Em 1996, o Calypso viria a afundar-se ao largo de Singapura – em resultado do embate com uma barcaça – quando se fazia ao mar para uma nova expedição, desta vez o destino era o Rio Amarelo, na China. O icónico barco foi resgatado em 2007 e, após dez anos de trabalhos de recuperação, voltou a navegar em 2016.

Mesmo quando, no final dos anos 1970, JYC se apaixona por Francine Triplet, uma hospedeira da aviação, este promete-lhe que nunca oficializará esta relação enquanto Simone fosse viva.

A própria existência de dois filhos (Diane e Pierre-Yves) desta relação com Francine, só se torna conhecida em 1992.

Apesar de ter participado activamente nalguns projectos industriais internacionais, aos poucos Cousteau vai tomando consciência do seu impacto no mundo que ele tanto amava. E, mesmo sendo considerado por muitos como um mero engenheiro, JYC já era um intermediário importante entre o grande público e os decisores mundiais.
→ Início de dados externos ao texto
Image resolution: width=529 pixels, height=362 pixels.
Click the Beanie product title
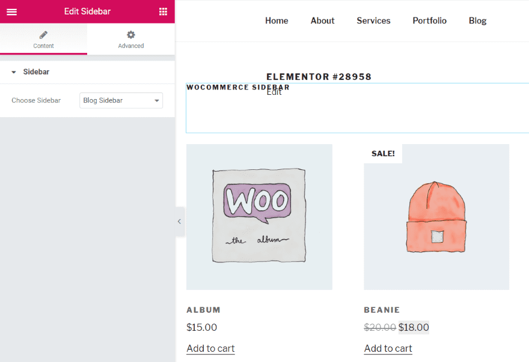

Até que, em Setembro de 1995, quando Jacques Chirac aprova ensaios nucleares no conhecido Atol de Mururoa (na Polinésia francesa, Oceano Pacífico), Cousteau insurge-se como nunca, até então: "Párem! Párem imediatamente"!

Bernard Violet e Richard Munson descreveriam Cousteau, numa biografia odiosa e odiada: "é um falso resistente, um falso marinheiro e um falso ecologista".

O seu contributo para o conhecimento dos oceanos é que nunca ninguém se atreveu a colocar em causa.